Monthly Archives: August 2012

High Intensity Strength Training in Today’s Financial Times

In today’s Financial Times there’s an article about high intensity strength training that I feel is worth shouting about. More people should know, especially seniors, how beneficial and time saving this type of exercise is.

Please enjoy!

Once a week, Maurice “Hank” Greenberg, the former chief executive of insurer AIG, leaves his Park Avenue office and travels across New York’s Central Park to a nondescript basement crowded with Rube Goldberg-esque machines in a brownstone building on the trendy Upper West Side. While Mr Greenberg is renowned for his strong views on business, this claustrophobic room is where the 87-year-old builds his remarkable physical strength.
Mr Greenberg is among a small group of busy New York executives who make a pilgrimage to a place called Serious Strength, a gym that specialises in a technique called high-intensity resistance training, to get a complete body workout in just 30 minutes a week. Unlike spending hours jogging on treadmills or pedalling exercise bikes, high-intensity weight training promises all the benefits of aerobics plus more strength in just a fraction of the time of conventional workouts.

“The amount of weight I can push or pull is multiples of my own strength,” boasts Mr Greenberg, who is now chairman and CEO of CV Star & Co, a financial services firm. “I’m exercising more strenuously than I ever have in my life. In just 30 minutes a week you can see progress in what you’re doing and how good you feel.”
While high-intensity weight training has been practised since the 1980s, when an entrepreneur named Arthur Jones began making gym equipment under the Nautilus brand, the technique has only recently garnered sufficient scientific support to back up its many claims of superiority as a workout regimen.

Books such as Body By Science, by a South Carolina-based emergency room physician named Doug McGuff, and The Slow Burn Fitness Revolution, by Fred Hahn, who owns Mr Greenberg’s gym in New York, describe the scientific basis for exercising compound groups of muscles to total exhaustion using very slow movements. In practice, that means five or six exercises done for just five to six super slow repetitions, or just 15 minutes of actual lifting. Some adherents, such as Dr McGuff, believe that just one workout a week is sufficient, while Mr Hahn and others prefer two workouts.

“High-intensity resistance improves blood pressure, increases the level of good cholesterol in your blood, lowers triglicyeride levels, maintains blood sugar, helps with insulin sensitivity and builds not only muscular strength but muscular endurance,” says Mr Hahn.
Dr McGuff, meanwhile, flags up the medical benefits of the high-intensity workout, which he says can help eliminate “diabetes, hypertension, gout, hypercholesterolaemia, and all the consequences of being sedentary and eating a diet of modern food”.

Although exercise fads come and go, high-intensity is in the unusual position of advocating that people actually practise it less.
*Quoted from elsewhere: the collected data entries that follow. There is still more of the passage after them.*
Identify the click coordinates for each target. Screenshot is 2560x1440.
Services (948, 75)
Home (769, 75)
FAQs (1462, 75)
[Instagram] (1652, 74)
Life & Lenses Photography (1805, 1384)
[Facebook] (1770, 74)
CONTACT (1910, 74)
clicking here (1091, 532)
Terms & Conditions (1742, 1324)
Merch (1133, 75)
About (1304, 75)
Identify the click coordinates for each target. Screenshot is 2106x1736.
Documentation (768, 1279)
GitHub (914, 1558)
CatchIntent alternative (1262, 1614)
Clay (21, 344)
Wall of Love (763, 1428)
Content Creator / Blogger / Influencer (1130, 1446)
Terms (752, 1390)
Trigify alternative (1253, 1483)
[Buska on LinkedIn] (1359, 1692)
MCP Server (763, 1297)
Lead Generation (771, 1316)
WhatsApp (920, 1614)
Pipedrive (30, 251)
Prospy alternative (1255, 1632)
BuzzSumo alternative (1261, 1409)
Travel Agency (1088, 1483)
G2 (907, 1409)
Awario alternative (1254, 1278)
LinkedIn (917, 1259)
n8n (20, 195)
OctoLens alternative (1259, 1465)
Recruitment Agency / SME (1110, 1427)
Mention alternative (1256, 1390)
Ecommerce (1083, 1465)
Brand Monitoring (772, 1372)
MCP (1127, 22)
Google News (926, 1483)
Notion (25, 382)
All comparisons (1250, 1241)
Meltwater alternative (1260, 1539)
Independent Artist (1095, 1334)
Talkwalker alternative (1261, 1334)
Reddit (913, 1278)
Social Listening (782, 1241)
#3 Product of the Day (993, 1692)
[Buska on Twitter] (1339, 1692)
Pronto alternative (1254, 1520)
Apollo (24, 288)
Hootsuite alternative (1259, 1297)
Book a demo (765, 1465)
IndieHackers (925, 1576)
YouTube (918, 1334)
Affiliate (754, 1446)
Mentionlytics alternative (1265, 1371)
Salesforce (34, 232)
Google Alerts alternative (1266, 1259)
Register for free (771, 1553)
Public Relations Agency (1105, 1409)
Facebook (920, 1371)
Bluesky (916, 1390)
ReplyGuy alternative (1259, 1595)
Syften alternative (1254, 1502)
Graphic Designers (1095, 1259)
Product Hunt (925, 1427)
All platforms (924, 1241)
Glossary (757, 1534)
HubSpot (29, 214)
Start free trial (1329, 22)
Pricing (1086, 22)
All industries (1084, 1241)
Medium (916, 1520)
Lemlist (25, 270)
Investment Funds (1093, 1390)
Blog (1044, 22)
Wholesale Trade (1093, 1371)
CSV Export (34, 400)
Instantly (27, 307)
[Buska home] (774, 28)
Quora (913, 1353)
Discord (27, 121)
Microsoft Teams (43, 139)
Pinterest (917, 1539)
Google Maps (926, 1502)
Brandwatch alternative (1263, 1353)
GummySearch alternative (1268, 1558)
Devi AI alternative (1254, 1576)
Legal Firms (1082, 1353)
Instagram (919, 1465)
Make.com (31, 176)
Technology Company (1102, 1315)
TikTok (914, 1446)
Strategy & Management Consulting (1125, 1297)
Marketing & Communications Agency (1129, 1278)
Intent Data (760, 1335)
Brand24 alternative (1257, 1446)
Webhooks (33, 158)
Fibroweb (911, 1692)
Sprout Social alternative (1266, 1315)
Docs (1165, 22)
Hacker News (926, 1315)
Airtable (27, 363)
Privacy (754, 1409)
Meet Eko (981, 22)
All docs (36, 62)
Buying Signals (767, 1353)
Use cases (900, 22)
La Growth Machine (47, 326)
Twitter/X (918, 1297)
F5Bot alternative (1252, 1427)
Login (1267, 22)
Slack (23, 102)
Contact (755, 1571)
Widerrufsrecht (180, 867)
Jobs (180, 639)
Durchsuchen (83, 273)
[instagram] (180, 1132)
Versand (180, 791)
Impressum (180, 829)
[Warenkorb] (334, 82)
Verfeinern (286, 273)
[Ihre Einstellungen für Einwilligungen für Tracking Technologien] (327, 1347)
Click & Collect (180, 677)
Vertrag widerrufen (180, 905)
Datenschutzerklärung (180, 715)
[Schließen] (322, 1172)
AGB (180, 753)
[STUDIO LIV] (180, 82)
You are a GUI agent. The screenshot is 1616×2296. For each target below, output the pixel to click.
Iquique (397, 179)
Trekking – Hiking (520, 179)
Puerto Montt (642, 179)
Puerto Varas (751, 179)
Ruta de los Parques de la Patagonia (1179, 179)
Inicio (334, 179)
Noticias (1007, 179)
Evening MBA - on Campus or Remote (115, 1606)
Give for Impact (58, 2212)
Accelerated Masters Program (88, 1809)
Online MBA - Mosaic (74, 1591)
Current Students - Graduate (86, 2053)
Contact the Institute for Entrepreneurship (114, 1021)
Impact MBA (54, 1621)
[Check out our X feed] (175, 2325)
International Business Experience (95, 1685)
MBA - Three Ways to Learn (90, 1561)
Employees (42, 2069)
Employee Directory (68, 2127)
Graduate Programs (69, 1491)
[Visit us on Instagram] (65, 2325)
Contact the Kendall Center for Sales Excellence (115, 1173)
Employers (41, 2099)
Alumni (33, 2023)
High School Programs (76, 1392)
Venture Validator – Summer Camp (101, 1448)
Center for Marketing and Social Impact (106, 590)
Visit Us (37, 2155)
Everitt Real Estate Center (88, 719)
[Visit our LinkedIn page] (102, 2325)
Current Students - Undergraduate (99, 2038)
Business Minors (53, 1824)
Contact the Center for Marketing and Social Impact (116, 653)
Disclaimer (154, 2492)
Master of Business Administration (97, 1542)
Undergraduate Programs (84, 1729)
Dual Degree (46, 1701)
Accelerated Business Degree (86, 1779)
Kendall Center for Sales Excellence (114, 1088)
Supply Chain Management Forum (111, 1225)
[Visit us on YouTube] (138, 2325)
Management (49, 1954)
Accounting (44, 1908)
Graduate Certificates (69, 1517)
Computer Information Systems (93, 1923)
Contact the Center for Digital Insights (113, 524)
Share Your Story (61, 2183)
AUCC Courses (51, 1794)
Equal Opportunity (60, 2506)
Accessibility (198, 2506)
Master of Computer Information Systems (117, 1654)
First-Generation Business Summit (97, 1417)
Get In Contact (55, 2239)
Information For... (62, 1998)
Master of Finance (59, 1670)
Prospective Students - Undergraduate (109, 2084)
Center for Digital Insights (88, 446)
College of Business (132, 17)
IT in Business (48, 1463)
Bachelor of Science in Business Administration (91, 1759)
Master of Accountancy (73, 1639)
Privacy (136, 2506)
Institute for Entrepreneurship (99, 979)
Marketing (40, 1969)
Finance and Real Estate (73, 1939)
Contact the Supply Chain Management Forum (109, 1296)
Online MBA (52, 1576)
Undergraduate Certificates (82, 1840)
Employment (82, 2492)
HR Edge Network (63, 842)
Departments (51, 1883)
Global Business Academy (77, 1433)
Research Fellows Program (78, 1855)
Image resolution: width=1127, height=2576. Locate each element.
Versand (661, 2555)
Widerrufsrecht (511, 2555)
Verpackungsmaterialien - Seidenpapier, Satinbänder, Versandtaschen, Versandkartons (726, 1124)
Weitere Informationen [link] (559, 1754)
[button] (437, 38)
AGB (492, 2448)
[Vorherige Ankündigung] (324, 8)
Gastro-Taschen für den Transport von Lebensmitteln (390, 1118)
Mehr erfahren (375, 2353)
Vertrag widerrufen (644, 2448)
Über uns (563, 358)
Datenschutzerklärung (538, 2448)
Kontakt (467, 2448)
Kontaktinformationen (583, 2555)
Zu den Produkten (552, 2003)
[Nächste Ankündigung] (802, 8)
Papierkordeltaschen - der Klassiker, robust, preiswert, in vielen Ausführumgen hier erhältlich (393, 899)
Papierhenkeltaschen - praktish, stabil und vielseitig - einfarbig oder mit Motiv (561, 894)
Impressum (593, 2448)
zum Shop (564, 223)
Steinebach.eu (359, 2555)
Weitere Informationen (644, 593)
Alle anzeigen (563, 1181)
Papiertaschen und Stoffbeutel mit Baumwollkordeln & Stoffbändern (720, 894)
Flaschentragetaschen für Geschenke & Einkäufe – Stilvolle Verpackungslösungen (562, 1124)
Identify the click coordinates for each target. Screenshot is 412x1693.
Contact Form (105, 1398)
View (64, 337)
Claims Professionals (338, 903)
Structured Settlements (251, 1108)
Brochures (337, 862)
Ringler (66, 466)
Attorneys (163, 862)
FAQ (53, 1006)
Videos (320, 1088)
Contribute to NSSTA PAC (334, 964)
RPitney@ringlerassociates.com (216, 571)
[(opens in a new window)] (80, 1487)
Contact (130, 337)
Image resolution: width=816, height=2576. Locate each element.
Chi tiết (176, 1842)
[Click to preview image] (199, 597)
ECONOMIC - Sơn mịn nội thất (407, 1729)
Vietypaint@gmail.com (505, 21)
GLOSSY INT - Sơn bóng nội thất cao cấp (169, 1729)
Hardcore bodybuilders have raised doubts about whether the system is really superior to their many hours spent in the gym, but proponents such as Mr Hahn say that while you can build muscle in long workouts, why bother when less time spent in the gym can produce such good results. Proponents also point out that everyone has a genetic limit to how strong they can get or how big their muscles will grow, no matter how much exercise they do.

Perhaps counter-intuitively, the high-intensity method seems to have gained more popularity in Europe than in the fitness-crazed US, where it faded from the cover of magazines after a brief surge in popularity about 10 years ago. Dr McGuff thinks this is partly explained by the fact that recent scientific support for the method comes largely from European and Canadian universities.
“I also think Europe lacks that ‘more is better’ culture that North America has,” he adds. “We have this work ethic where the answer is always do more and do it harder. I think that makes people a lot more sceptical about an exercise system that restricts volume and frequency as a way to get results.”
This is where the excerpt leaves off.